Data to process:
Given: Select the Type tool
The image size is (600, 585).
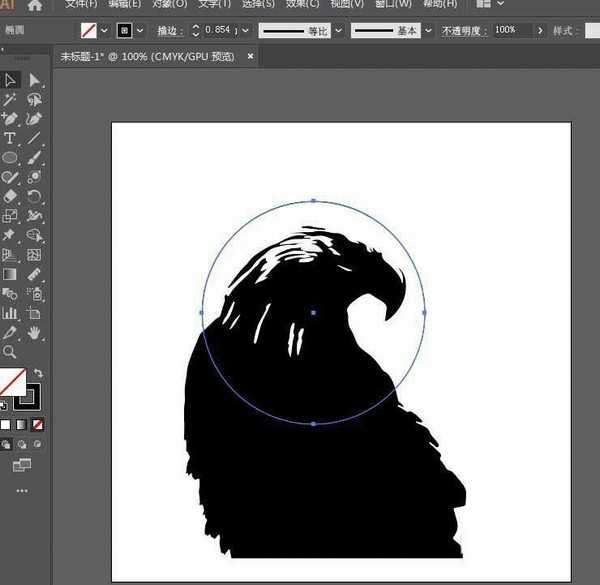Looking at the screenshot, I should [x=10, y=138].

--

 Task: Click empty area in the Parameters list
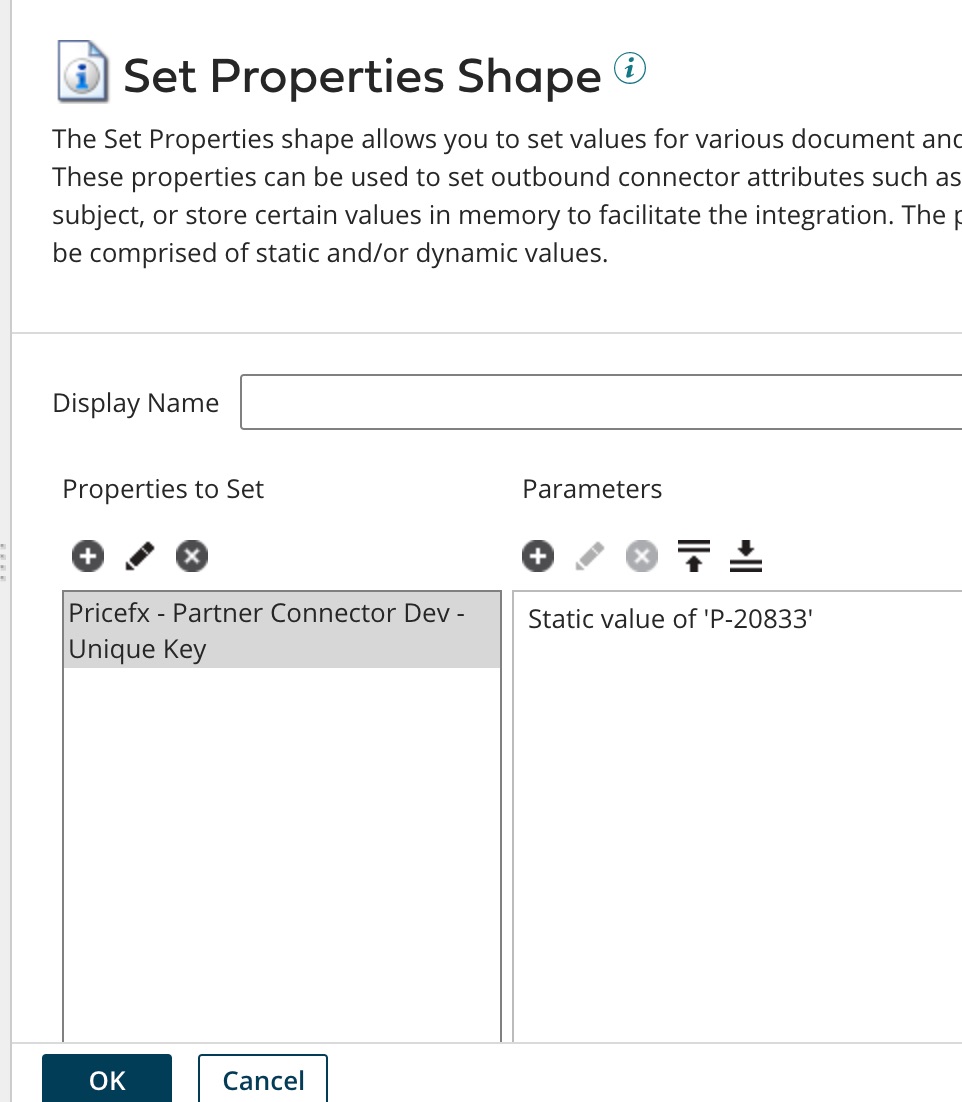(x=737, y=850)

Task to complete: Write out again the material above, starting at the line containing "Given: Select the Type tool" and ending at the line containing "Looking at the", with both of those lines included. Leave the pictures out of your answer.

Written answer:
Given: Select the Type tool
The image size is (600, 585).
Looking at the screenshot, I should [x=10, y=138].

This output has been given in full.